_What you have to do_. Please find every line in the records below that contains the word "screenshot", and copy it.

Exercise input START

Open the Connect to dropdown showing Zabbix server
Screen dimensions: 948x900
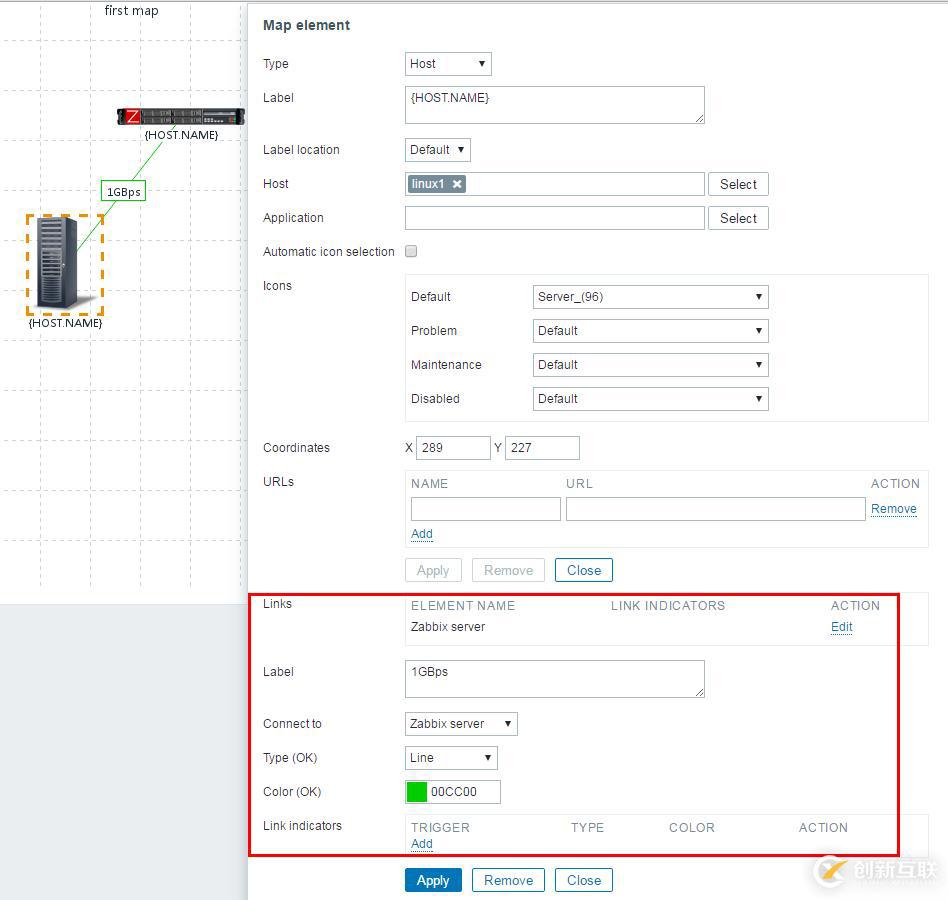[460, 723]
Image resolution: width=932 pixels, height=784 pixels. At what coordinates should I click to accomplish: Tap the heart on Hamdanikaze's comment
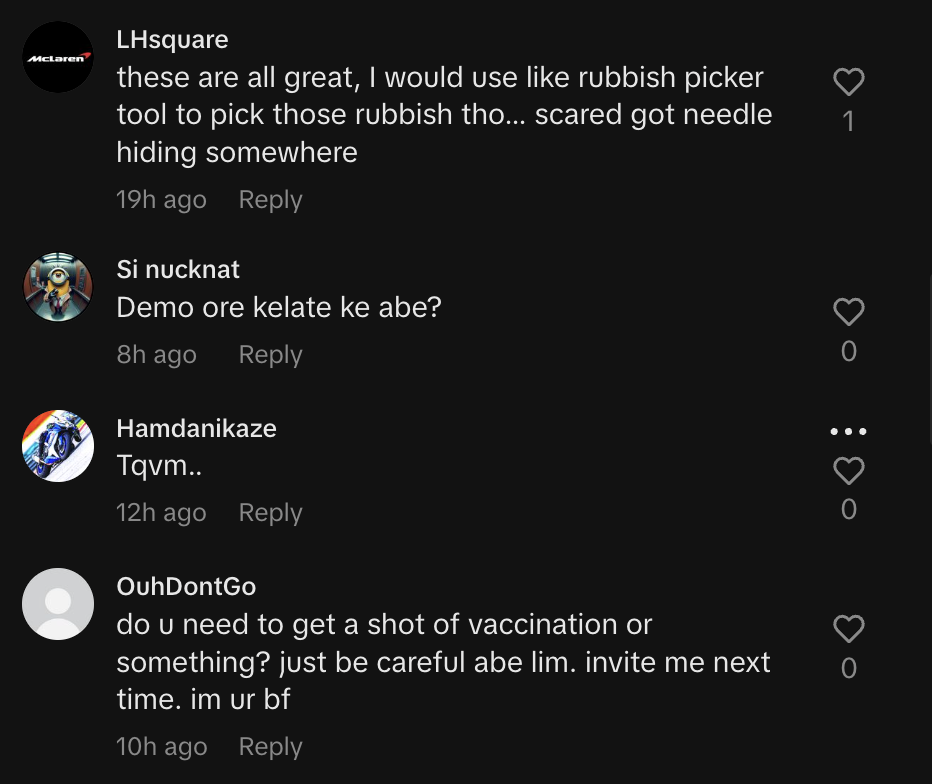[x=848, y=470]
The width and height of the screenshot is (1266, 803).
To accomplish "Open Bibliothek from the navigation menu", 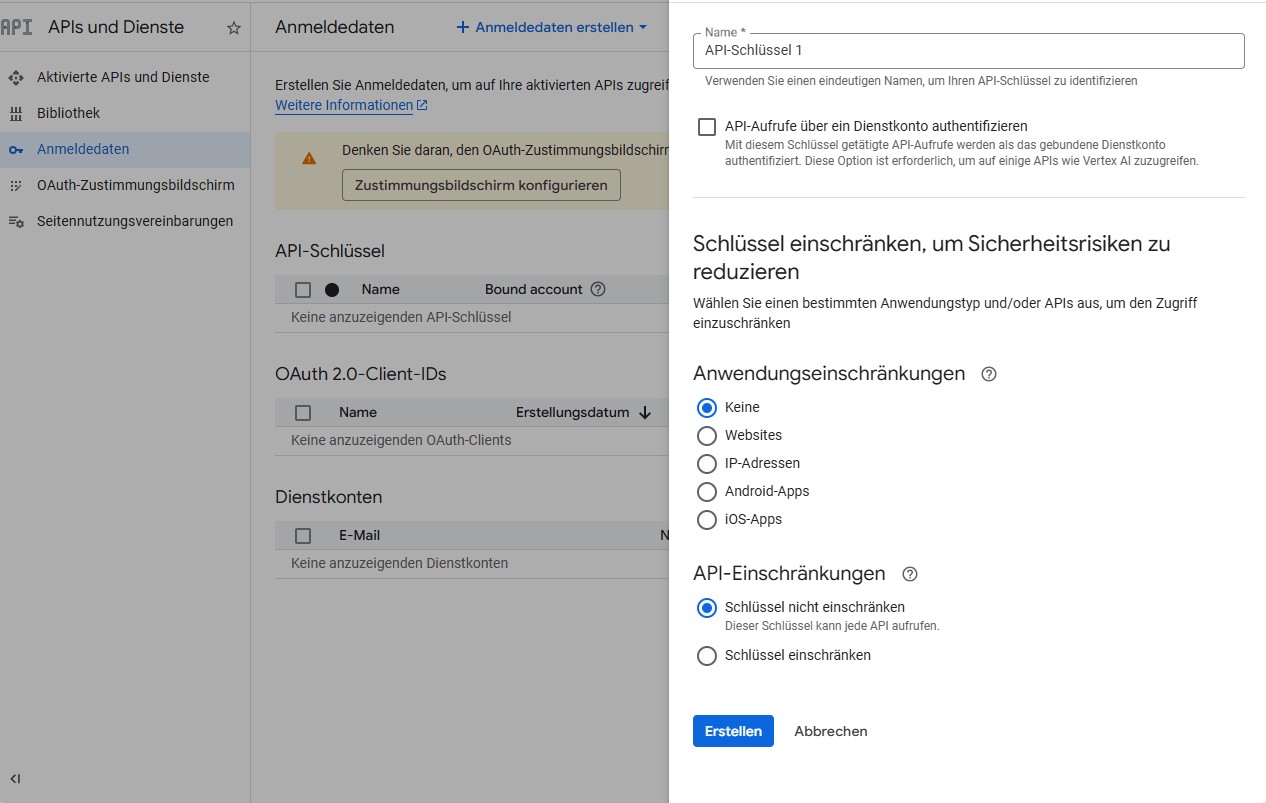I will [68, 113].
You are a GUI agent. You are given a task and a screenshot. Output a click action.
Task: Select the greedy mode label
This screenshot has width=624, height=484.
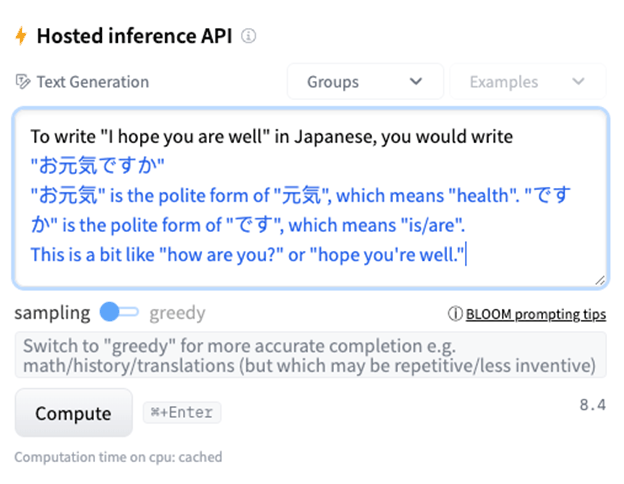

Exercise input END

_Reply to the task_.
The width and height of the screenshot is (1266, 803).
You are a GUI agent. You are given a task and a screenshot. Output a click action.
This screenshot has width=624, height=484.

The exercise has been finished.